■ **Task instructions**
Read the lines below, and copy any that contain the string "arrow".

■ **Records drawn from a dataset**

================

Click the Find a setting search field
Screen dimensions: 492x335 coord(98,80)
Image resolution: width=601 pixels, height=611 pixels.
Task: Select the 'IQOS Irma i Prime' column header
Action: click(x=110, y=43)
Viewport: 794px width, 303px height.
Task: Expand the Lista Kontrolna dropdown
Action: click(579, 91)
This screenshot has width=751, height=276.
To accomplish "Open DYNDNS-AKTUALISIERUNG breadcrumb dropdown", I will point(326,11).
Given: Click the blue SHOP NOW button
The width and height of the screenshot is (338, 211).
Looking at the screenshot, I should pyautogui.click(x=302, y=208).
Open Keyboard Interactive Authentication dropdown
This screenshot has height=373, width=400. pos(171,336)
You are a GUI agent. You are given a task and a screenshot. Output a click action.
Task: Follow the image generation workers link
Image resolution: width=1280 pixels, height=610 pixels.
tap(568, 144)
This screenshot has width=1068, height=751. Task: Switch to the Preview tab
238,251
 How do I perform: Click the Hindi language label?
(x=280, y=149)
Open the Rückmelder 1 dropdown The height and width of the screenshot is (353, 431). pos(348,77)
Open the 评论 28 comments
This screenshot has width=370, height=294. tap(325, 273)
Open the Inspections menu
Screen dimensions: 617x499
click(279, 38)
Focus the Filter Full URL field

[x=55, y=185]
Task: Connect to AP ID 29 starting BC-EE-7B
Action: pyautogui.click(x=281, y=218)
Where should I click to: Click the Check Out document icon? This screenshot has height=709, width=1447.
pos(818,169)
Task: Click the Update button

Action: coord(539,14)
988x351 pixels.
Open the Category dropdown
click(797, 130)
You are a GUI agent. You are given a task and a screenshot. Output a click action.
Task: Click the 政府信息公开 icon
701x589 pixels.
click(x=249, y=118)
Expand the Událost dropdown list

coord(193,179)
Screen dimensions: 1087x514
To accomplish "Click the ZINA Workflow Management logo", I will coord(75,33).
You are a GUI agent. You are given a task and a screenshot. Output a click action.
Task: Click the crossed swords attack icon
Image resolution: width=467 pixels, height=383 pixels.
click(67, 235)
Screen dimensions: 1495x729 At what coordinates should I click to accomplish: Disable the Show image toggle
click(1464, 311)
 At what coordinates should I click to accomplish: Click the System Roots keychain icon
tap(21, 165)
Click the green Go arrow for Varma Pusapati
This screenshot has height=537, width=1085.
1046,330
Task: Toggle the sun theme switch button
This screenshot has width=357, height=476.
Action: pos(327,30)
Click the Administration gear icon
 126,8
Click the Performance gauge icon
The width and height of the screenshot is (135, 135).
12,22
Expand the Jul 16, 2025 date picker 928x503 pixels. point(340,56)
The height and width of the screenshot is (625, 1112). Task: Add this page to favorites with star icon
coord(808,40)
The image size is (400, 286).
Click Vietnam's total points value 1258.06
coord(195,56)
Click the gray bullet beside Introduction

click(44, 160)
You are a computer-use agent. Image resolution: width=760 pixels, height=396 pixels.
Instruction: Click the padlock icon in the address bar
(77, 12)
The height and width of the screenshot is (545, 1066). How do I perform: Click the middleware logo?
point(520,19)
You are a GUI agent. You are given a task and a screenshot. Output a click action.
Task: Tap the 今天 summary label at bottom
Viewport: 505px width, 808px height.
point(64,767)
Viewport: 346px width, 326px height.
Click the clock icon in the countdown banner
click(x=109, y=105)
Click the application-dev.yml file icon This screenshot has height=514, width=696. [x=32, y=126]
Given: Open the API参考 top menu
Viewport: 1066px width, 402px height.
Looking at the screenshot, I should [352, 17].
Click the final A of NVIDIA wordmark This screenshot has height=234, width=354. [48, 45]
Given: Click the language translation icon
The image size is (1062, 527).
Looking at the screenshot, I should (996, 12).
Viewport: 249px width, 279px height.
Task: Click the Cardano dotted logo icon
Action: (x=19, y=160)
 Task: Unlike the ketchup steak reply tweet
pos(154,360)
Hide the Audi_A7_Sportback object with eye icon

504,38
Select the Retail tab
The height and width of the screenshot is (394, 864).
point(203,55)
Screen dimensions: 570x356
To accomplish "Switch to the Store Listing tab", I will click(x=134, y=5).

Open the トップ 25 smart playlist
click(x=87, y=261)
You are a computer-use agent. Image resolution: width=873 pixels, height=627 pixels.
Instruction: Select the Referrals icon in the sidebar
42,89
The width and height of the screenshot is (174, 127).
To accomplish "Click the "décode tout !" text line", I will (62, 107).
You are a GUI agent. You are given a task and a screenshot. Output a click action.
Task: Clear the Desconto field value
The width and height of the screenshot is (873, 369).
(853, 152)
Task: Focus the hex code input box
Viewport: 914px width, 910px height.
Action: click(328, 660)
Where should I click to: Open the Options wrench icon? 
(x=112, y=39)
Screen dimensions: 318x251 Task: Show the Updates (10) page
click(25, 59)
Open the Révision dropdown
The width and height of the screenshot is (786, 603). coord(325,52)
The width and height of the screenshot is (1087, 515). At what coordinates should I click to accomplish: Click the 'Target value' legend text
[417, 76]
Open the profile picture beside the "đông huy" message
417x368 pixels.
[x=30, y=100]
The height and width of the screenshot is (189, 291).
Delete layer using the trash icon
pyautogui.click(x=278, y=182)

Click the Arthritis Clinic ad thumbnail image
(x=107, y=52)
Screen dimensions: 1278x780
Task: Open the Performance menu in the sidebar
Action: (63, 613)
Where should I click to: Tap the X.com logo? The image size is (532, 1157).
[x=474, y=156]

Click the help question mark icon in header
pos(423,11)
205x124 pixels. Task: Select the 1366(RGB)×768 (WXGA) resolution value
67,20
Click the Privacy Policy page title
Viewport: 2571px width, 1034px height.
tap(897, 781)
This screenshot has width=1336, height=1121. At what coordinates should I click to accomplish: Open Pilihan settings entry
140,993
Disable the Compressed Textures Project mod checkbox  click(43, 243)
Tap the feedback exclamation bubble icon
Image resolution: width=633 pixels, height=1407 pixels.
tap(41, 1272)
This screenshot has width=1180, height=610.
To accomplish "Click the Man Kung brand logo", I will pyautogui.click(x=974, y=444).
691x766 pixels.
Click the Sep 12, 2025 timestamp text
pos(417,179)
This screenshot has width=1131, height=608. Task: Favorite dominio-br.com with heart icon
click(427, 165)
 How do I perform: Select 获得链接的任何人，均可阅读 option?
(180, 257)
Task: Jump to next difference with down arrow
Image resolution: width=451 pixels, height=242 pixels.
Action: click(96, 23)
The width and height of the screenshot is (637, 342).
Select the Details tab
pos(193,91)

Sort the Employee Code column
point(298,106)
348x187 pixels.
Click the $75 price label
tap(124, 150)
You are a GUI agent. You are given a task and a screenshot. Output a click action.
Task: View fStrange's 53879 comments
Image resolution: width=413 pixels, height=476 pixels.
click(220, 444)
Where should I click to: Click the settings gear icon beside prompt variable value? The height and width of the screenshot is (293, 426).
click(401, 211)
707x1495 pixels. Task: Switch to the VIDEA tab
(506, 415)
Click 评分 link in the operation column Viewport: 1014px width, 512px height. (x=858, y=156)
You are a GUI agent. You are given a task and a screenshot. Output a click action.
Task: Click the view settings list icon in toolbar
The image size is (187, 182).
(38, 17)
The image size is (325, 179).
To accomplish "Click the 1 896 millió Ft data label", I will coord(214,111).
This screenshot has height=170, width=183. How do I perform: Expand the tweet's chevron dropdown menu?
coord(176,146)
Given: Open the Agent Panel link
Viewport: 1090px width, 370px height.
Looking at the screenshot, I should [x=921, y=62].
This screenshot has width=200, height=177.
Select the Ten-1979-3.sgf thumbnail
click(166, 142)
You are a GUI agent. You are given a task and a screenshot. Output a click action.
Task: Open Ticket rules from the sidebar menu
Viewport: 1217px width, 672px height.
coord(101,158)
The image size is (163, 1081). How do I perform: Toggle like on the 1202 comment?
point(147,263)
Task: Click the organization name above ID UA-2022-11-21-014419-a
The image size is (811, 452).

================

■ **Worked solution**
Click the green Go arrow for Varma Pusapati
Task: Jump to next difference with down arrow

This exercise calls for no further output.